# RECORDS PROVIDED
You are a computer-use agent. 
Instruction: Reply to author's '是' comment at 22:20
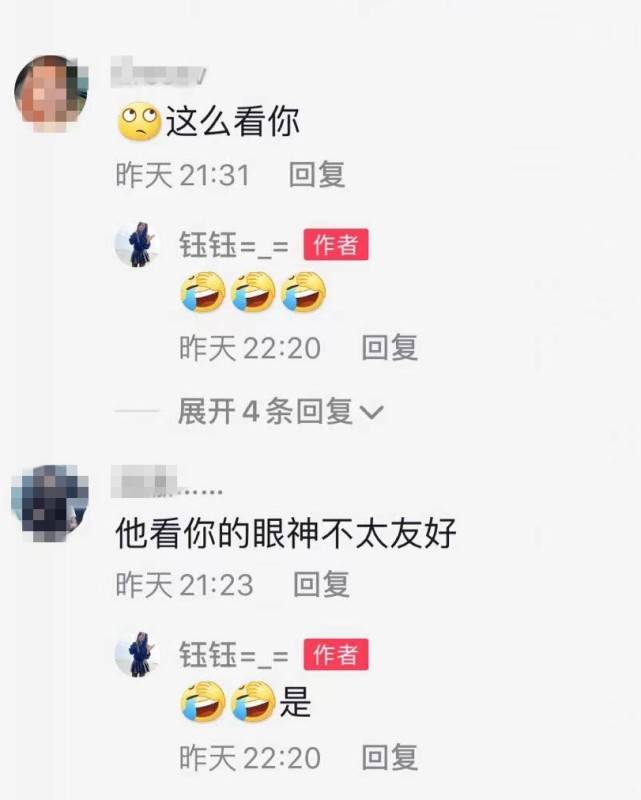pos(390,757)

--

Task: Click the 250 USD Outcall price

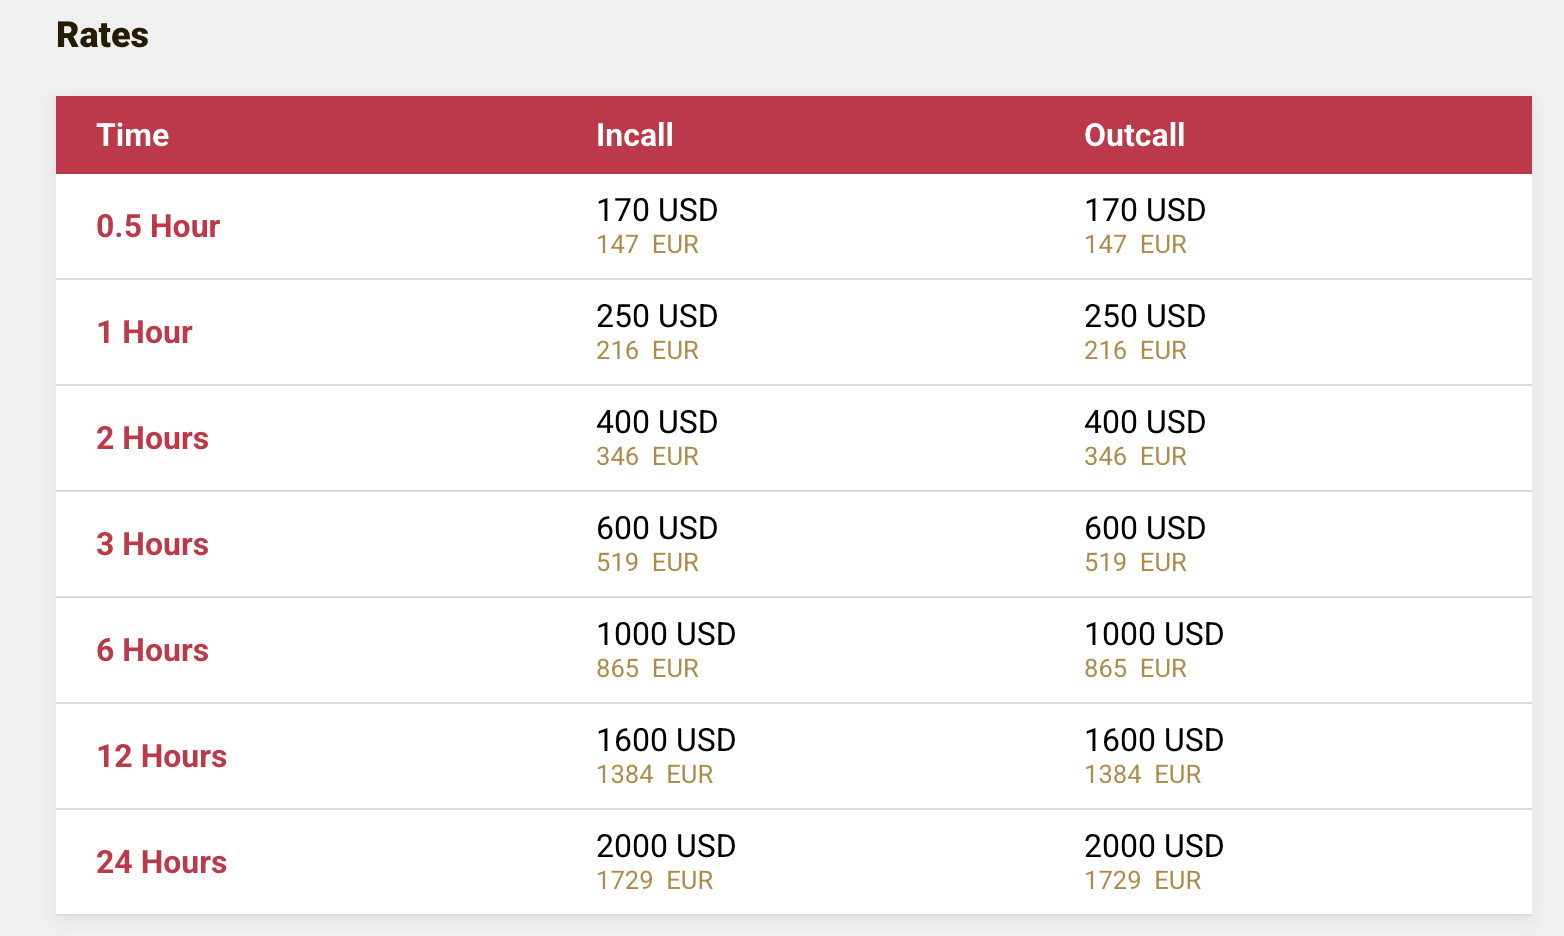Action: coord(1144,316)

# REQUEST
Can you give the lines again, starting at the one containing "You are a computer-use agent." and ending at the one containing "pos(390,757)", with "computer-use agent" swapped for "browser assistant" and nothing else altered? Leave the pictures out.

# EXERCISE SOLUTION
You are a browser assistant. 
Instruction: Reply to author's '是' comment at 22:20
pos(390,757)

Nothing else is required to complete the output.